Table 1.Percent recovery of FGF-2 in DMEM determined by RP-HPLC analysis. FGF-2 solutions (200µg/mL) were prepared in DMEM containing 0.1µM EDTA, Se, or Zn, each individually. For the control samples, 200µg/mL FGF-2 was prepared in DMEM without antioxidants. Two sets of control vials were included: one stored at 2˚C - 8˚C, the other control and all test samples were incubated at 37˚C for designated time points. Then each sample and control solutionswasanalyzed independently by RP-HPLC, and the percent recovery of FGF-2 was calculated using Empower software. Freshly prepared FGF-2 in DMEM was defined as 100% recovery and served as the reference for determining the recovery of all other samples. Data represents mean values from three independent experiments.
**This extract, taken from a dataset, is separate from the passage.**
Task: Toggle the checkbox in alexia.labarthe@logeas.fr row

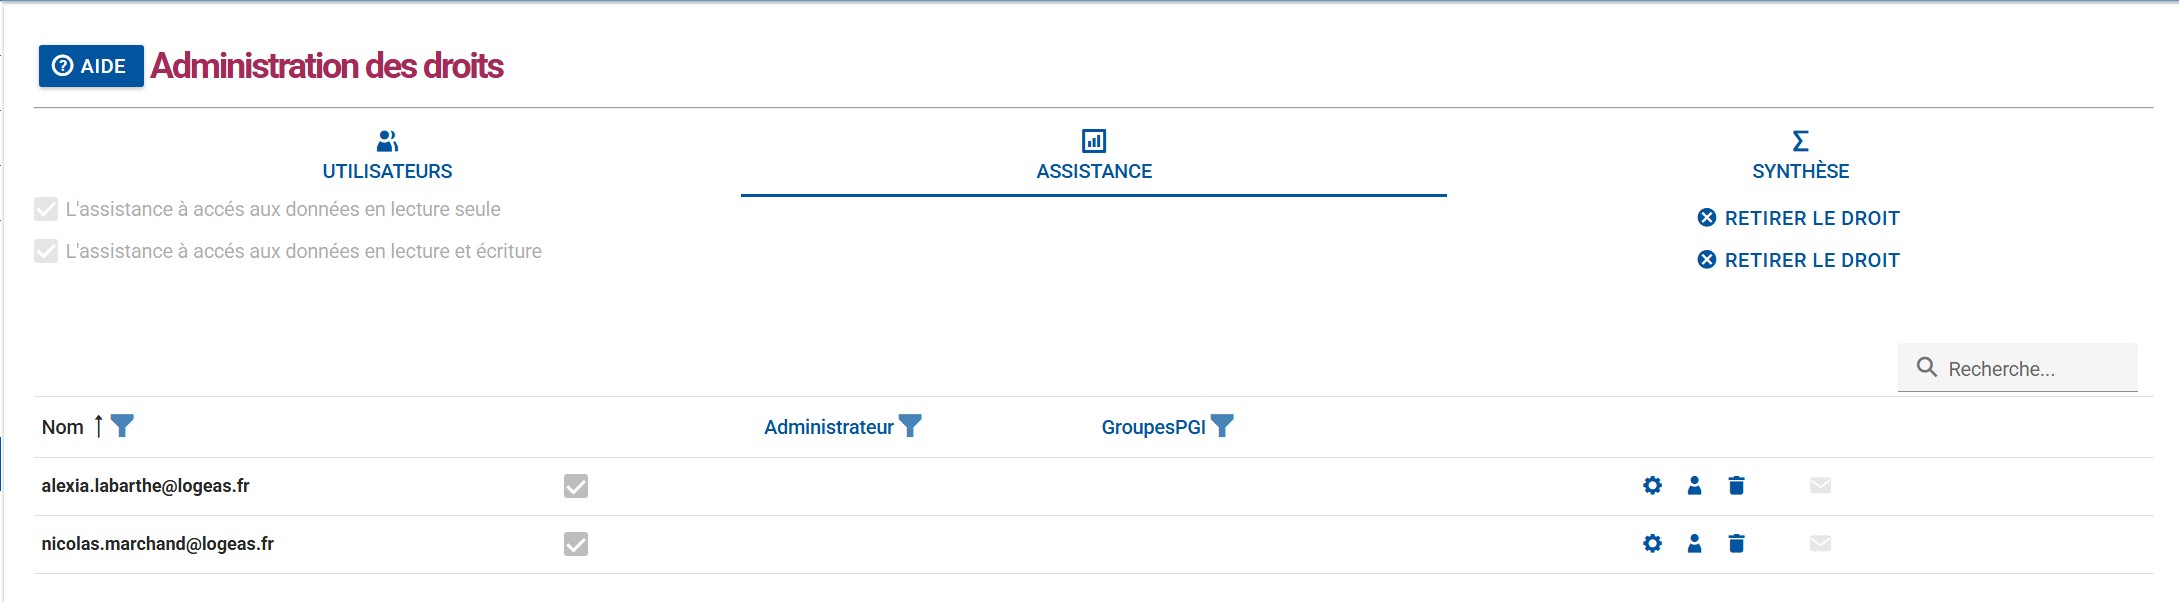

Table 2.Percent recovery of FGF-2 in RPMI determined by RP-HPLC analysis.FGF-2 solutions (200µg/mL) were prepared in RPMI supplemented individually with 0.1µM EDTA, Se, or Zn. Control samples consisted of 200µg/mL FGF-2 prepared in RPMI without antioxidants. Two control conditions were included: one set of vials stored at 2˚C -8˚C and another set control and all test samples were incubated at 37˚C for designated time points. Then each sample and control solutionswasanalyzed independently by RP-HPLC, and FGF-2 percent recovery was quantified using Empower software. Freshly prepared FGF-2 in RPMI was defined as 100% recovery and served as the reference for calculating the recovery of all other samples. Data represents mean values from three independent experiments.
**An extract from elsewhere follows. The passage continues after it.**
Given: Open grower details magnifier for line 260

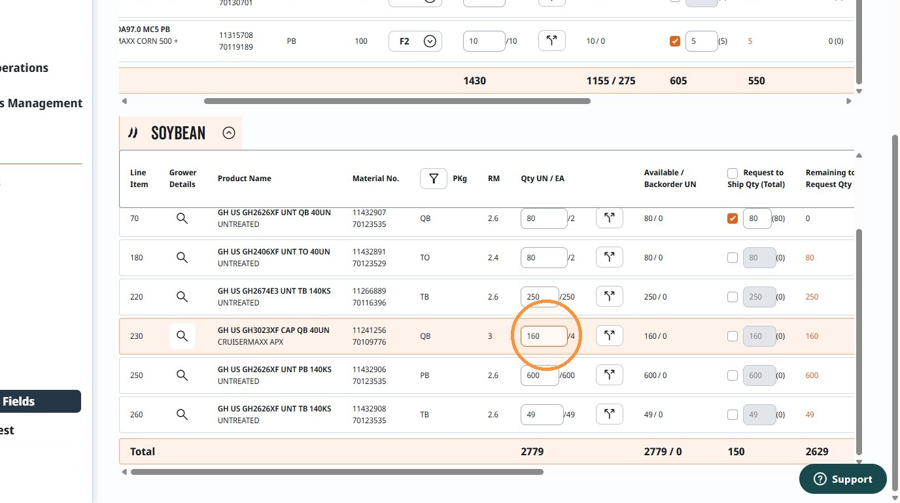Looking at the screenshot, I should click(x=182, y=415).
The findings of this study indicate that antioxidants alone are not an effective strategy for stabilizing the structurally unstable FGF-2 at 37˚C [[38]] in either DMEM or RPMI media. The short half-life of FGF-2 in aqueous culture media may be attributed to its susceptibility to oxidation, aggregation, and proteolytic degradation [[39]-[41]] in DMEM and RPMI at 37˚C. Although this is not a typical method for FGF-2 stabilization, the prior study discovered that antioxidants [[26]] enhanced the stability of Epidermal Growth Factor (EGF) [[26]], which is different from FGF-2. Alternatively, complexing stabilizer like heparin can increase the stability of FGF-2, but heparin is widely recognized as an effective stabilizer for FGF-2 [[11], [12]], its utility is limited. At high concentrations, heparin can induce cytotoxicity, inhibit cell proliferation, and promote apoptosis in cultured cells, and its inherent anticoagulant activity limits its use as an inactive pharmaceutical antioxidant. However, the limitations of this study indicate that preserving FGF-2 stability in water based media such as DMEM and RPMI will require alternative strategies that are more convenient and effective than the antioxidants tested here.